Is the field of RL is really stochastic approximation theory in disguise? Is RL just a less rigorous version of stochastic approximation theory?
No, but reinforcement learning (RL) is based on stochastic approximation theory (SAT), and these two fields overlap.
In RL, you typically assume that the underlying problem can be modeled as a Markov decision process (MDP), and the goal is to find a policy (or value function) that solves this MDP. To find this policy, you can use stochastic approximation algorithms, such as Q-learning, but RL isn't just SAT, where, in general, there isn't necessarily a notion of MDP.
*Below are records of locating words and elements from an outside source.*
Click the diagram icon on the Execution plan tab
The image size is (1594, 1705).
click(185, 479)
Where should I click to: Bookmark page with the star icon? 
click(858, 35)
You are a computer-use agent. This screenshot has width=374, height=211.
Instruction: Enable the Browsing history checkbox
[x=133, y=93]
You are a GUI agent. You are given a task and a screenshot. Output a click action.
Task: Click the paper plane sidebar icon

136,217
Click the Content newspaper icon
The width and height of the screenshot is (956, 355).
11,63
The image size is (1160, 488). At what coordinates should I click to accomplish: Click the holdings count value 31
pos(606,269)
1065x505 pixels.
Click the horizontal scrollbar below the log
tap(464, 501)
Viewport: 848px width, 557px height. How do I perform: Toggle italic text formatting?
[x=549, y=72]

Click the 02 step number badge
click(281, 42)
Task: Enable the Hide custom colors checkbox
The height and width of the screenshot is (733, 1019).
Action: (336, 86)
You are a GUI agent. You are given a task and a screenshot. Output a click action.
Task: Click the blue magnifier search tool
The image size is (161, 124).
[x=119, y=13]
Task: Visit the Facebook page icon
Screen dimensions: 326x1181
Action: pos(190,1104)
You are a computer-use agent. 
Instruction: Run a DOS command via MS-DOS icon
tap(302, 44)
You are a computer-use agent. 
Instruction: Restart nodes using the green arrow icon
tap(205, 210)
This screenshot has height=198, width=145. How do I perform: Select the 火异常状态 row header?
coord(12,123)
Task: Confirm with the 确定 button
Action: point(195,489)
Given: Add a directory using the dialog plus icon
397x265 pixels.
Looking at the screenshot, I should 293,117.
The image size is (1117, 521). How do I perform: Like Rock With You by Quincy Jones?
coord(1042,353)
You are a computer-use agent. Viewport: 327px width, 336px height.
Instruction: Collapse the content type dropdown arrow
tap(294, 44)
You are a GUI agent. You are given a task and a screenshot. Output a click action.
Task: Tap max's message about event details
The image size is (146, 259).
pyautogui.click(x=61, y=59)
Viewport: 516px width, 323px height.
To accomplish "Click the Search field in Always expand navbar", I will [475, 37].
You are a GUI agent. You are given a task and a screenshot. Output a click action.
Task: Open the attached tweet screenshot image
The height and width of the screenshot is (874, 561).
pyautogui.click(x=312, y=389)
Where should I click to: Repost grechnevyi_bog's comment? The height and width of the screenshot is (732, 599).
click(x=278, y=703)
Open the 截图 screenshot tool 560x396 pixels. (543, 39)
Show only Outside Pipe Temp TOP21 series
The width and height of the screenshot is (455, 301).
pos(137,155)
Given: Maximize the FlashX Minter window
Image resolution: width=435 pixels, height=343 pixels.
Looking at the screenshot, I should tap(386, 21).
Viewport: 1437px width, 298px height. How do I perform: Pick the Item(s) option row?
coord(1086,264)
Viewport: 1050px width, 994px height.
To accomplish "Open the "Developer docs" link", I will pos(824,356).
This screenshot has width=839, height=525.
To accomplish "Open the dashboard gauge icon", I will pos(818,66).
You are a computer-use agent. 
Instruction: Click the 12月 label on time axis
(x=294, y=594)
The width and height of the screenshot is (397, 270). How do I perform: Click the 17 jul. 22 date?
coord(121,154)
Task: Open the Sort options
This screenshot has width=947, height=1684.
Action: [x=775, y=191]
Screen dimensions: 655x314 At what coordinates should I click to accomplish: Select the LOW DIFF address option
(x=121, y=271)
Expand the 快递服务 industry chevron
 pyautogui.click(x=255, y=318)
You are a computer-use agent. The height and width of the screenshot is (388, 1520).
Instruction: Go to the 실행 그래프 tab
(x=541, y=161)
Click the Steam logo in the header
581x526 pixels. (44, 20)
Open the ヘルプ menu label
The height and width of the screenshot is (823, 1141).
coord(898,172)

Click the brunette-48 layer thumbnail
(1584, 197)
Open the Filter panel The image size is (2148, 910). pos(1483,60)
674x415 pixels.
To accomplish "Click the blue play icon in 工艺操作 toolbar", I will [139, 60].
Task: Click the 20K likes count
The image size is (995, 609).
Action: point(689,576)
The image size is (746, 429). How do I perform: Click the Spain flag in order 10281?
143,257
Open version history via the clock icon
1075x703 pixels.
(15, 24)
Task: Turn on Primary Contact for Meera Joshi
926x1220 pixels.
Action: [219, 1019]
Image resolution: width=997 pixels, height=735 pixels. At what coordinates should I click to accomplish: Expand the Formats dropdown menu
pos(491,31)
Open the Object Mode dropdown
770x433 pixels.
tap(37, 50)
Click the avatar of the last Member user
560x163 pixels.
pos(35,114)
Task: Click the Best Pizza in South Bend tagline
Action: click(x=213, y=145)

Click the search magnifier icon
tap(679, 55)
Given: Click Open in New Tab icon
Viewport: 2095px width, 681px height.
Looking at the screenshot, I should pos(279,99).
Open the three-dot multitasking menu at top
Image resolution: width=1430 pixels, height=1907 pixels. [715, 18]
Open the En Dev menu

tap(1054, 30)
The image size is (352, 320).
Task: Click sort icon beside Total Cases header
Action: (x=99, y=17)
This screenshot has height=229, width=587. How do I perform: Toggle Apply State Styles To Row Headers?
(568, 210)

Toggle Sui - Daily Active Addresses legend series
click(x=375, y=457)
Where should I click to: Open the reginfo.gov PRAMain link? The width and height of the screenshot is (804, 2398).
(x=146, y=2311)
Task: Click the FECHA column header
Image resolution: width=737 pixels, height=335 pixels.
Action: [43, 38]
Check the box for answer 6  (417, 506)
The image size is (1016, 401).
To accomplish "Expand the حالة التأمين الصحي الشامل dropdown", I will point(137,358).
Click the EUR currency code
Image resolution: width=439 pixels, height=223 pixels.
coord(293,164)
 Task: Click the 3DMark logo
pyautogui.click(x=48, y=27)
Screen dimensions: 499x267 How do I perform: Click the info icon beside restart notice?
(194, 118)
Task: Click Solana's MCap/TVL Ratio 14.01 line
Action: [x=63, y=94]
SAT is the study of iterative algorithms to find the extrema of functions by sampling from them and under which conditions these iterative algorithms converge. SAT isn't just applied in RL, but it is applied in many other fields, such as deep learning. The paper Scalable estimation strategies based on stochastic approximations: Classical results and new insights (2015) by P. Toulis et al. provides an overview of SAT and the connections with other fields (including RL).
To conclude, RL is based on SAT, but RL isn't just stochastic approximation algorithms, so they are distinct fields. If you want to study e.g. the convergence properties of certain RL algorithms, you may need to study SAT. In fact, for example, the typical proof of convergence for tabular Q-learning assumes the Robbins–Monro conditions. However, you can do a lot of RL without even knowing that RL is based on SAT. Similarly, you can do a lot of SAT without ever caring about RL.